Stored items from a collection:
▽
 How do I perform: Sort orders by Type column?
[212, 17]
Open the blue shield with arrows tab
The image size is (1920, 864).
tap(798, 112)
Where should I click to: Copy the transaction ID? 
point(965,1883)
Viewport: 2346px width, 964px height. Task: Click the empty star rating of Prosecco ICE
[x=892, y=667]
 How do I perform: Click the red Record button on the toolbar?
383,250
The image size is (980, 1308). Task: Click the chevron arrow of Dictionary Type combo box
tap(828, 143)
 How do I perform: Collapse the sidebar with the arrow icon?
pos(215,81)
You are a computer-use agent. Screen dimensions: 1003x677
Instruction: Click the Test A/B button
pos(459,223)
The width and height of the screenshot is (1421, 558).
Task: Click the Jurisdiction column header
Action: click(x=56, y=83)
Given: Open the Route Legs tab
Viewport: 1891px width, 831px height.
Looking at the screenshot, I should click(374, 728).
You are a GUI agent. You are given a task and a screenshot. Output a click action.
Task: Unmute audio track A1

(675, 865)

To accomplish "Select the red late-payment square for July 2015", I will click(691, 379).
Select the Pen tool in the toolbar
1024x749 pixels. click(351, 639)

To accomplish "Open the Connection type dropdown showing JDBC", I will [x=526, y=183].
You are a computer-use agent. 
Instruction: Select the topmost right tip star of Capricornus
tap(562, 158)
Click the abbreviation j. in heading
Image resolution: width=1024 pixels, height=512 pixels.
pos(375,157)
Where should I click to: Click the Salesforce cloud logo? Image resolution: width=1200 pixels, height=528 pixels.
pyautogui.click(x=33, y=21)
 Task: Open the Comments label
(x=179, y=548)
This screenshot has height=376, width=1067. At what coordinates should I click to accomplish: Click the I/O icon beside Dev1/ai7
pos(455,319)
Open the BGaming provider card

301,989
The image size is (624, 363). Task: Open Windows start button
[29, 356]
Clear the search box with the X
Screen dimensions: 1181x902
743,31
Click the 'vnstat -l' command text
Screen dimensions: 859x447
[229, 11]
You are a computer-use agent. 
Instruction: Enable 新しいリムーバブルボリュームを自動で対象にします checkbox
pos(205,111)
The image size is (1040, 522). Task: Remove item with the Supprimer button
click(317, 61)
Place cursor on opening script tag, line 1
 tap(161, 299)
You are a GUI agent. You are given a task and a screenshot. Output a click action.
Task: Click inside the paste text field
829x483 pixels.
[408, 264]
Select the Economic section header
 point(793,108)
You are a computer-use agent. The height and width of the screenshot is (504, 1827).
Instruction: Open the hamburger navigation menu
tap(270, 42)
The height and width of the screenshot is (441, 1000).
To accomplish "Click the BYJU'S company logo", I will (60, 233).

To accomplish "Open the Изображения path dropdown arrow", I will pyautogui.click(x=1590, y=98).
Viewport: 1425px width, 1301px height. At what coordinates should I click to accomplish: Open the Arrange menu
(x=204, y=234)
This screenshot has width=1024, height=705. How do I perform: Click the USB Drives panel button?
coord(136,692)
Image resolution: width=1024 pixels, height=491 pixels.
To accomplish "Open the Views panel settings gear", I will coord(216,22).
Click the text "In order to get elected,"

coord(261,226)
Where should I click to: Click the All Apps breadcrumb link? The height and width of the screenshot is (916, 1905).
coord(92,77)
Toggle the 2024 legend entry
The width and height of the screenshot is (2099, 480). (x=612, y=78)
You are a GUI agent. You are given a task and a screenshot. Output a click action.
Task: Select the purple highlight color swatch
△
Try it :: Please copy out each entry exactly as it appears above.

Response area ::
 How do I perform: Sort orders by Type column?
[212, 17]
Open the blue shield with arrows tab
The image size is (1920, 864).
tap(798, 112)
Where should I click to: Copy the transaction ID? 
point(965,1883)
Viewport: 2346px width, 964px height. Task: Click the empty star rating of Prosecco ICE
[x=892, y=667]
 How do I perform: Click the red Record button on the toolbar?
383,250
The image size is (980, 1308). Task: Click the chevron arrow of Dictionary Type combo box
tap(828, 143)
 How do I perform: Collapse the sidebar with the arrow icon?
pos(215,81)
You are a computer-use agent. Screen dimensions: 1003x677
Instruction: Click the Test A/B button
pos(459,223)
The width and height of the screenshot is (1421, 558).
Task: Click the Jurisdiction column header
Action: click(x=56, y=83)
Given: Open the Route Legs tab
Viewport: 1891px width, 831px height.
Looking at the screenshot, I should click(374, 728).
You are a GUI agent. You are given a task and a screenshot. Output a click action.
Task: Unmute audio track A1

(675, 865)

To accomplish "Select the red late-payment square for July 2015", I will click(691, 379).
Select the Pen tool in the toolbar
1024x749 pixels. click(351, 639)

To accomplish "Open the Connection type dropdown showing JDBC", I will [x=526, y=183].
You are a computer-use agent. 
Instruction: Select the topmost right tip star of Capricornus
tap(562, 158)
Click the abbreviation j. in heading
Image resolution: width=1024 pixels, height=512 pixels.
pos(375,157)
Where should I click to: Click the Salesforce cloud logo? Image resolution: width=1200 pixels, height=528 pixels.
pyautogui.click(x=33, y=21)
 Task: Open the Comments label
(x=179, y=548)
This screenshot has height=376, width=1067. At what coordinates should I click to accomplish: Click the I/O icon beside Dev1/ai7
pos(455,319)
Open the BGaming provider card

301,989
The image size is (624, 363). Task: Open Windows start button
[29, 356]
Clear the search box with the X
Screen dimensions: 1181x902
743,31
Click the 'vnstat -l' command text
Screen dimensions: 859x447
[229, 11]
You are a computer-use agent. 
Instruction: Enable 新しいリムーバブルボリュームを自動で対象にします checkbox
pos(205,111)
The image size is (1040, 522). Task: Remove item with the Supprimer button
click(317, 61)
Place cursor on opening script tag, line 1
 tap(161, 299)
You are a GUI agent. You are given a task and a screenshot. Output a click action.
Task: Click inside the paste text field
829x483 pixels.
[408, 264]
Select the Economic section header
 point(793,108)
You are a computer-use agent. The height and width of the screenshot is (504, 1827).
Instruction: Open the hamburger navigation menu
tap(270, 42)
The height and width of the screenshot is (441, 1000).
To accomplish "Click the BYJU'S company logo", I will (60, 233).

To accomplish "Open the Изображения path dropdown arrow", I will pyautogui.click(x=1590, y=98).
Viewport: 1425px width, 1301px height. At what coordinates should I click to accomplish: Open the Arrange menu
(x=204, y=234)
This screenshot has width=1024, height=705. How do I perform: Click the USB Drives panel button?
coord(136,692)
Image resolution: width=1024 pixels, height=491 pixels.
To accomplish "Open the Views panel settings gear", I will coord(216,22).
Click the text "In order to get elected,"

coord(261,226)
Where should I click to: Click the All Apps breadcrumb link? The height and width of the screenshot is (916, 1905).
coord(92,77)
Toggle the 2024 legend entry
The width and height of the screenshot is (2099, 480). (x=612, y=78)
You are a GUI agent. You are given a task and a screenshot. Output a click action.
Task: Select the purple highlight color swatch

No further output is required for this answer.